# 3 questions, help me

1. Sep 5, 2007

### tomcenjerrym

Hi again everyone…

I have 3 questions:

1) What is the difference between INVERSE and RECIPROCAL?

2) Does sin^−1 (u/a) equal to arc sin (u/a)?

3) What is the EASIEST way to remember that integral du / (√(a^2 − u^2)) = sin^−1 (u/a) + C or any transformation of trigonometric integration?

Thanks

2. Sep 5, 2007

### genneth

1) RECIPROCAL is the INVERSE to multiplication.
2) Yes
3) Just remember it... there are far more terrifying identities -- better get used to it ;)

3. Sep 5, 2007

### HallsofIvy

Staff Emeritus
It has already been pointed out that the reciprocal gives the multiplicative inverse. More generally, if f(x) is a function, its reciprocal is 1/f(x). Its inverse (if it has one) is the function f-1(x) such that f-1(f(x))= f(f-1(x))= x. The reciprocal is the inverse under the operation of multiplication, the "inverse function" is the inverse under the operation of composition of functions.

Yes, they are different notations for the same thing (arcsin(x) is just a bit old fashioned).

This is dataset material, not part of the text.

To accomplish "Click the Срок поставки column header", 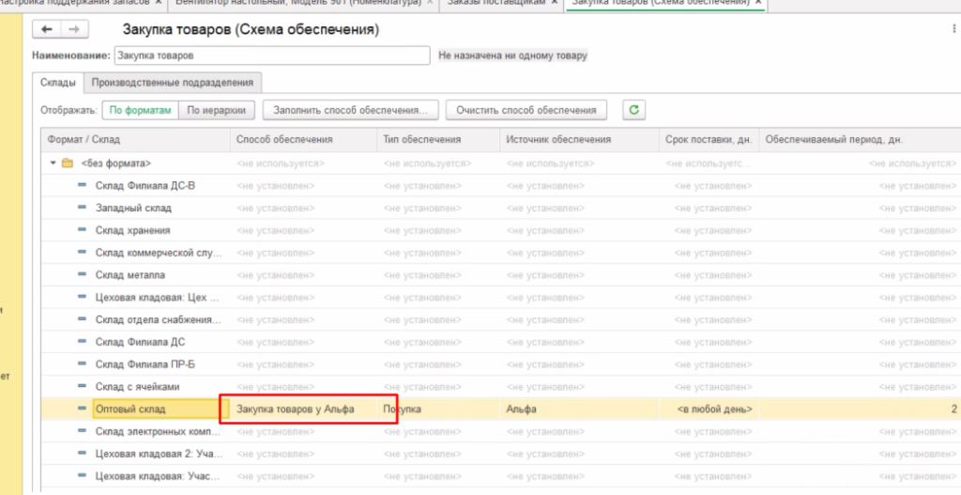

Remember that sin2(x)+ cos2(x)= 1 so that cos2(x)= 1- sin2(x). $\sqrt{a^2- u^2}= a \sqrt{1- (u/a)^2}$ so the substitution $sin(\theta)= u/a$ gives $cos(\theta)d\theta= (1/a)du$ and the integral becomes
$$\int \frac{du}{sqrt{a^2- u^2}}= \frac{1}{a}\int\frac{du}{\sqrt{1-(u/a)^2}}$$
$$= \int \frac{cos(\theta)d\theta}{\sqrt{1- sin^2(\theta)}}= \int d\theta= \theta+ C$$
Of course, since $sin(\theta)= u/a$, $\theta= sin^{-1}(u/a)$.